4

I try to extract the error number from strings like "Wrong parameters - Error 1356":

 Pattern p = Pattern.compile("(\\d*)");
 Matcher m = p.matcher(myString);
 m.find();
 System.out.println(m.group(1));

And this does not print anything, that became strange for me as the * means * - Matches the preceding element zero or more times from Wiki

I also went to the www.regexr.com and regex101.com and test it and the result was the same, nothing for this expression \d*

Then I start to test some different things (all tests made on the sites I mentioned):

  • (\d)* doesn't work
  • \d{0,} doesn't work
  • [\d]* doesn't work
  • [0-9]* doesn't work
  • \d{4} works
  • \d+ works
  • (\d+) works
  • [0-9]+ works

So, I start to search on the web if I could find an explanation for this. The best I could find was here on the Quantifier section, which states:

\d? Optional digit (one or none).
\d* Eat as many digits as possible (but none if necessary)
\d+ Eat as many digits as possible, but at least one.
\d*? Eat as few digits as necessary (possibly none) to return a match.
\d+? Eat as few digits as necessary (but at least one) to return a match.

The question

As english is not my primary language I'm having trouble to understand the difference (mainly the (but none if necessary) part). So could you Regex expert guys explain this in simple words please?

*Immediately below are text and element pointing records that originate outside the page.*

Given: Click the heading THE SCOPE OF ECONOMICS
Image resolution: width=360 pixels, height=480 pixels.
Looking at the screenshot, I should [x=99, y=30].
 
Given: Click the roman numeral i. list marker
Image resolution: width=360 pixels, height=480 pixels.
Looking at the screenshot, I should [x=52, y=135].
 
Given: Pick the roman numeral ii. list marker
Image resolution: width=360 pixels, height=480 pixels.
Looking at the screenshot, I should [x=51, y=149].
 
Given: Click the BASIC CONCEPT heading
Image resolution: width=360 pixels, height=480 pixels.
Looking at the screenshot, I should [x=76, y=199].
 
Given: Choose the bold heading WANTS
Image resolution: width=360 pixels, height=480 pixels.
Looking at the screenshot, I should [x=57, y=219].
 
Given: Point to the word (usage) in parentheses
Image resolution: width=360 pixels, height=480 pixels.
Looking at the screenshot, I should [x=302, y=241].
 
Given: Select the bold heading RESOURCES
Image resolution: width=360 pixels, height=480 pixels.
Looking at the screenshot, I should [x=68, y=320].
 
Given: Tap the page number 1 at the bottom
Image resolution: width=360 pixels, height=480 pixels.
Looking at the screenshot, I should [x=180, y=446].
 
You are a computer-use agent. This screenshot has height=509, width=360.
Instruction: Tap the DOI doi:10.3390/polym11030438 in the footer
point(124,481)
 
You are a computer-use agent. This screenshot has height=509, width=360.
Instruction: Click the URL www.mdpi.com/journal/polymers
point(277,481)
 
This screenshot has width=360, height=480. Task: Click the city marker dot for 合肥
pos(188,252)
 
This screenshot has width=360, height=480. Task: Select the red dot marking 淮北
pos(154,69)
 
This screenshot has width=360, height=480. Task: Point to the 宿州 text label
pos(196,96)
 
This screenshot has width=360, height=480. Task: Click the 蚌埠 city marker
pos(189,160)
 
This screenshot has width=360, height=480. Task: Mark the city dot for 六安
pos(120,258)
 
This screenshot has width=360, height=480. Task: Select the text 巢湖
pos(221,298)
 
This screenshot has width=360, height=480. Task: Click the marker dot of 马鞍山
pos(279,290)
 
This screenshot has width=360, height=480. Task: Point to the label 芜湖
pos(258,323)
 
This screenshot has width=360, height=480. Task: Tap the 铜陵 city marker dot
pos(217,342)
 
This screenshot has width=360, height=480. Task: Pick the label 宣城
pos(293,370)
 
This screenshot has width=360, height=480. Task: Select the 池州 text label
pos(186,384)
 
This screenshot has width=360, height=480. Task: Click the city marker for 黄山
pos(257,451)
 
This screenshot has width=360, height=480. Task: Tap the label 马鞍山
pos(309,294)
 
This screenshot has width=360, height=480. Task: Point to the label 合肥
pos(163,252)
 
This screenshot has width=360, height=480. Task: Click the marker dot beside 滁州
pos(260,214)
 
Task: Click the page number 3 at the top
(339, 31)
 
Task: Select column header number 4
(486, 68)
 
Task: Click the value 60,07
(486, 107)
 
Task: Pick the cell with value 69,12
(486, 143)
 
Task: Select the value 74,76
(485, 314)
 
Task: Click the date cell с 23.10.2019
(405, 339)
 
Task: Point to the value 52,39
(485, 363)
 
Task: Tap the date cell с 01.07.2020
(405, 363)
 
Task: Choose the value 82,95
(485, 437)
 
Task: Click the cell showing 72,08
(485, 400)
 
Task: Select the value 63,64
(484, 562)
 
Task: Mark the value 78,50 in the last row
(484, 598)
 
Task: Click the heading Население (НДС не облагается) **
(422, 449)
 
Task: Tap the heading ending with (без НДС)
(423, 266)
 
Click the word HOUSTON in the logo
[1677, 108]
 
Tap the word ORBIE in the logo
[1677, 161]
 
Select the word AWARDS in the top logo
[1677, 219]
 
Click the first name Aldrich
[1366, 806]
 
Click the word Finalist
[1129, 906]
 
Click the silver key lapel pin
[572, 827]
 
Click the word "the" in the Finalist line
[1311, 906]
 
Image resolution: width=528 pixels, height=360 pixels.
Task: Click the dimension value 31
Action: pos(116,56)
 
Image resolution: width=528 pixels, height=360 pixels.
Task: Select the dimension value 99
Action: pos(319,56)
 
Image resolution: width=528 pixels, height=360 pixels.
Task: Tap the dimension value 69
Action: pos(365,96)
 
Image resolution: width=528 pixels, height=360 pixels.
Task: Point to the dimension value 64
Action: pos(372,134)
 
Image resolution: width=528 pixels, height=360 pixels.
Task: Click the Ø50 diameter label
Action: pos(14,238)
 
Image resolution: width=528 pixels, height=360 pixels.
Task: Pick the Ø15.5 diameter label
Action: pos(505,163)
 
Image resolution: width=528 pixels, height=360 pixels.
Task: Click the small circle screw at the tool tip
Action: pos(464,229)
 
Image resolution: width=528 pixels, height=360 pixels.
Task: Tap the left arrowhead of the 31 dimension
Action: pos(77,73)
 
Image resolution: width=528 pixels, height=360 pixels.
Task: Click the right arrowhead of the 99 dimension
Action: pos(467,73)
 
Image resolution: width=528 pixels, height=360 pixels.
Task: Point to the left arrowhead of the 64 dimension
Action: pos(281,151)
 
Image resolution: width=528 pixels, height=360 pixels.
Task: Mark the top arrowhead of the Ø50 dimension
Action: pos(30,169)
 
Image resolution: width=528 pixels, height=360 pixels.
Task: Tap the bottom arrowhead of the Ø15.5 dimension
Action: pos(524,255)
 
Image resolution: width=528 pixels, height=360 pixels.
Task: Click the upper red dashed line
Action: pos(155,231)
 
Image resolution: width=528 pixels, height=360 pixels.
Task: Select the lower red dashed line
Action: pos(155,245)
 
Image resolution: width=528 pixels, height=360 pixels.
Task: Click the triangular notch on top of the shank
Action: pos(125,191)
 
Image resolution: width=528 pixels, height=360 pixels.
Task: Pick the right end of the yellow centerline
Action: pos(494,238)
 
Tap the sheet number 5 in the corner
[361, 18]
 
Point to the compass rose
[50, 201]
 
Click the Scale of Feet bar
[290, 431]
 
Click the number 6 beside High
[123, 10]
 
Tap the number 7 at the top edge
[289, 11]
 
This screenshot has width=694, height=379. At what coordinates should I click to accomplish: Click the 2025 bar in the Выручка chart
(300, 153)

The closest thing that I find to this question here on SO was this one: Regex: possessive quantifier for the star repetition operator, i.e. \d** but here it is not explained the difference.

Micha Wiedenmann
  • 17,330
  • 20
  • 79
  • 123
Jorge Campos
  • 20,662
  • 7
  • 51
  • 77
  • possible duplicate of [Reference - What does this regex mean?](http://stackoverflow.com/questions/22937618/reference-what-does-this-regex-mean) – HamZa Jun 30 '14 at 14:31
  • I will clear your confusion: `\d*` will match empty string. Try to add the `g` modifier to match all. It should also match the digits. [demo](http://regex101.com/r/qQ3aY8/1) – HamZa Jun 30 '14 at 14:34
  • edit: It indeed matches the empty string. – Leif Jun 30 '14 at 14:36
  • 1
    @HamZa I also saw that answer and I did not consider it a duplicate since it was the same references that I find online and wasn't able to get a proper explanation for my problem. The answer provided by Frank Schmitt clarifies everithing just with this phrase: `matches at the start of the input`. That was the thing that I wasn't considering. – Jorge Campos Jun 30 '14 at 14:59
  • 1
    a little offtopic: To come back to your problem its java specific -> m.group(1) works with groups in patterns "(...)" that is why you could not proceed there :D it also needs the m.group() which depends on m.matches() and that one needs to get just the number or it fails =) Use m.find() and then take your input from m.start() to m.end() but keep in mind that the index will be x-1 where x is what m.start/m.end will return – Neso Jun 30 '14 at 15:00
  • Thank you @Neso that is a valuable information. – Jorge Campos Jun 30 '14 at 15:26

5 Answers5

5

The * quantifier matches zero or more occurences.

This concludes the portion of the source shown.